Ser professora implica na capacidade de cativar, encantar e mexer com aqueles com quem trabalha, mas nem sempre é assim.
A atividade cotidiana em sala de aula é, muitas vezes, talvez na maioria, um processo repetitivo, insonso e monótono, com apenas um sujeito ativo e trinta (mais ou menos) passivos. Apenas ouvindo, repetindo, escrevendo por, no mínimo, 4 horas. Nesse processo quase não há espaço para a brincadeira, o riso, a alegria, a interação, para o prazer. O aprender se torna um ato pesado, triste, e, descaracterizado na sua essência por ser uma atividade global e massificante.
Questionar!?! Jamais!!!! Expressar uma vontade, um desejo... Nunca!!! Deus me livre!!! E, depois??!! Como fica depois?!? Só Deus sabe!!!!
Assim transcorre o ano letivo: o aluno ouve, escreve, responde mecanicamente. Não há um desejo de aprender. Aprende-se porque é preciso, porque se está ali, não tem escolha. Exercício, prova, teste, memorização, teste, prova,... ah! E tem o conselho. Este foi inventado para que os professores possam exteriorizar o que acham do aluno! E as teorias são tantass!!! Cada um tem uma! Ou duas!! Três... e lá se vai a manhã toda!
E o aluno? Ah! Este fica em casa esperando o veredito! E nunca é bom!! Ainda não vi ou assisti ao pós-conselho. Ou seja, o aluno nunca é informado do que foi tratado lá! Para que? O objetivo não é esse!! Afinal ele é tão culpado quanto seus pais, sua condição, blablabla. Não estudam, não se interessam, não fazem nada!! Não querem nada com nada!! Ver o que está errado e descobrir juntos uma forma de melhorar?! Para quê! Não vai dar certo mesmo!!!
Nada com nada é o que resume o processo de educar. Nunca irá formar sujeitos reflexivoscríticos, donos de seus desejos, vontades. Ter uma educação útil que preencha suas necessidades, seu querer, seu gosto/desgosto... se faz imprescindível. Mas onde está a chave do cofre? Cadê o manual de instrução? Quem está com a razão? O que eles querem aprender? Para quê?

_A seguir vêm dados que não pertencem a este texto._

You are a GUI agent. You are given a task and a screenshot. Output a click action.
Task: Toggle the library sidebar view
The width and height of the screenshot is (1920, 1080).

Por quê???? E, assim vamos levando adiante uma história que já sabemos de cor o final. E, este não é nada bom, ou pelo menos não deveria ser, deveria, sim, ter um começo, um meio e um final feliz, porém poucos casos têm final feliz, outros nem têm final.
No entanto, cada fim de ano, para mim, cada conselho final, traz no seu bojo toda uma terrível e pesada carga de descontentamento, de decepções, de dor e de muita tristeza. A cada novo 'julgamento' sinto-me como um andarilho perdido, incapaz de voltar para casa. Vejo muitos caminhos, mas pouca vontade de caminhar. Vejo estradas de terra batida, vejo ruas, avenidas e atalhos, becos. Vejo multidões caminhando tropegamente em direção ao horizonte que se aproxima a cada passo... que parece tão perto... mas é pura miragem! Quanto mais caminhamos... mais distante ele fica. Os sonhos caem por terra juntamente com o desânimo, com a falta de perspectivas, de objetivos, simplesmente se caminha... e é justamente esse caminhar sem rumo que deixa marcas amargas, duras, impiedosas na vida desses alunos.
Evidentemente, quero crer que faço a diferença! Penso que cada um de nós, professores, contribuimos com o melhor, oferecemos o melhor, mas sempre fica a questão: o que realmente é o melhor para o aluno? Espero que esse melhor esteja ligado aos seus sonhos, as suas esperanças de um futuro digno e que realmente estejamos contribuindo para que ele encontre seu caminho e siga alegremente, contente. Que a esperança no futuro esteja em cada passo, em cada nova curva que vence.